» What the exercise asks
Using the material below, copy every line where "computer" appears.

BEGIN Extracted information

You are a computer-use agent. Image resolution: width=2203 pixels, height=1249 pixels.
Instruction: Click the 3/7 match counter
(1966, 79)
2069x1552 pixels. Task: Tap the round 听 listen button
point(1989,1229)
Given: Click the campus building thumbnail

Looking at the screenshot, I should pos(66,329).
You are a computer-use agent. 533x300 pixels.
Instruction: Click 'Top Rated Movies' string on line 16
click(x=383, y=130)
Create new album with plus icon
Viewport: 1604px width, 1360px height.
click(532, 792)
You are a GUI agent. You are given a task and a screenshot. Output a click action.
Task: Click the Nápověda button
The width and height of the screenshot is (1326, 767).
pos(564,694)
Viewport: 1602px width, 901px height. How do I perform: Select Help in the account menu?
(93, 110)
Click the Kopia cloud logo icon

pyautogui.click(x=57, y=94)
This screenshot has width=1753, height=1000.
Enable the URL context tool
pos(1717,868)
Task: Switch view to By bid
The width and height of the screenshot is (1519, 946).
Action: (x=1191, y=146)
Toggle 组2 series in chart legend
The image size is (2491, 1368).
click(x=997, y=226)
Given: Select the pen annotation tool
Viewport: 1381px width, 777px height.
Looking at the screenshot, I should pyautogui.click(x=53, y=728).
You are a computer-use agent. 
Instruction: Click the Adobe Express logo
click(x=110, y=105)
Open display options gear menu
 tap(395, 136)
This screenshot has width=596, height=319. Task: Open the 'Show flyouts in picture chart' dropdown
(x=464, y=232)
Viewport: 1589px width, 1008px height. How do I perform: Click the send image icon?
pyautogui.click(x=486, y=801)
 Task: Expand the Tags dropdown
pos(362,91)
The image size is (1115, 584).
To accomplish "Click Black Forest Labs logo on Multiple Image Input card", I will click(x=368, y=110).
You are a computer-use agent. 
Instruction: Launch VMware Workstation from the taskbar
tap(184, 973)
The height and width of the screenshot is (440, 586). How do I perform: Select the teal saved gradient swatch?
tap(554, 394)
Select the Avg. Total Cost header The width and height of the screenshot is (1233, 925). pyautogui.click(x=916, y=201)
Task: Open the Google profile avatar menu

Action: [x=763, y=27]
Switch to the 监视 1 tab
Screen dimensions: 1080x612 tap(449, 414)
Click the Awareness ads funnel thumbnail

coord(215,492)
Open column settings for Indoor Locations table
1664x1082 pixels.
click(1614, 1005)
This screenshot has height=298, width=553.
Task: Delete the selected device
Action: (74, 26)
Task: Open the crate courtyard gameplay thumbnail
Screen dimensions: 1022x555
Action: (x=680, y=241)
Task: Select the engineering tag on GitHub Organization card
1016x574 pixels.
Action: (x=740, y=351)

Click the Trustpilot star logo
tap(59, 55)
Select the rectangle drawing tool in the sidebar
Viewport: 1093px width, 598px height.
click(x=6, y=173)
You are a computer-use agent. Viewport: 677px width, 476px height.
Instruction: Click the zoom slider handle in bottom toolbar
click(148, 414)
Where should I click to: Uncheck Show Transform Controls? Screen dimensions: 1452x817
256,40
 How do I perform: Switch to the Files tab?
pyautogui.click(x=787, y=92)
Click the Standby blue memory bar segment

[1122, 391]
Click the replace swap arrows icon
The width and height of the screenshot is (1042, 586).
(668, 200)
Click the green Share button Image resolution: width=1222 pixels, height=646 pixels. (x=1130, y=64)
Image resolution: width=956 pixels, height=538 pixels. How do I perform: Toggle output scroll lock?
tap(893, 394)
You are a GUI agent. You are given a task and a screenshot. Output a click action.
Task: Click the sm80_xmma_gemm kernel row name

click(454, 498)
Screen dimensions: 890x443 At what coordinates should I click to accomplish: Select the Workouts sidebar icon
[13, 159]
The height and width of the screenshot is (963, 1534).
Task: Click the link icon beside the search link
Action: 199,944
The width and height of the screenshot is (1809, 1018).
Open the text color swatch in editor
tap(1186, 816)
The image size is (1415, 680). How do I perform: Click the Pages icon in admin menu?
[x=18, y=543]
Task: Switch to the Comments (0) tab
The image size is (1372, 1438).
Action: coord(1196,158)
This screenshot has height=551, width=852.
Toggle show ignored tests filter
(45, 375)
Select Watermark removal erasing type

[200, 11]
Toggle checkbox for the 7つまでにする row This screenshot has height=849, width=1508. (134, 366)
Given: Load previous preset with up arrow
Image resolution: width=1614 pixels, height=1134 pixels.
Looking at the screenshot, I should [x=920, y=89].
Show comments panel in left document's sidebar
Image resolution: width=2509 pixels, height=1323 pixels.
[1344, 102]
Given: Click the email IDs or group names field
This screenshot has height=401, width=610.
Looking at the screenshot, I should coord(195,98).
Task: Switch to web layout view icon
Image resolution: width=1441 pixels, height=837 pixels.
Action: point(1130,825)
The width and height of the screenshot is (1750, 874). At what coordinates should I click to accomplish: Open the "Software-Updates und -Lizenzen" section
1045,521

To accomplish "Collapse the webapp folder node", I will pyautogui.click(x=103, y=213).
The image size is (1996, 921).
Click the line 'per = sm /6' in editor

END Extracted information

» Task answer
You are a computer-use agent. Image resolution: width=2203 pixels, height=1249 pixels.
You are a computer-use agent. 533x300 pixels.
You are a computer-use agent. 
You are a computer-use agent. 
You are a computer-use agent. Viewport: 677px width, 476px height.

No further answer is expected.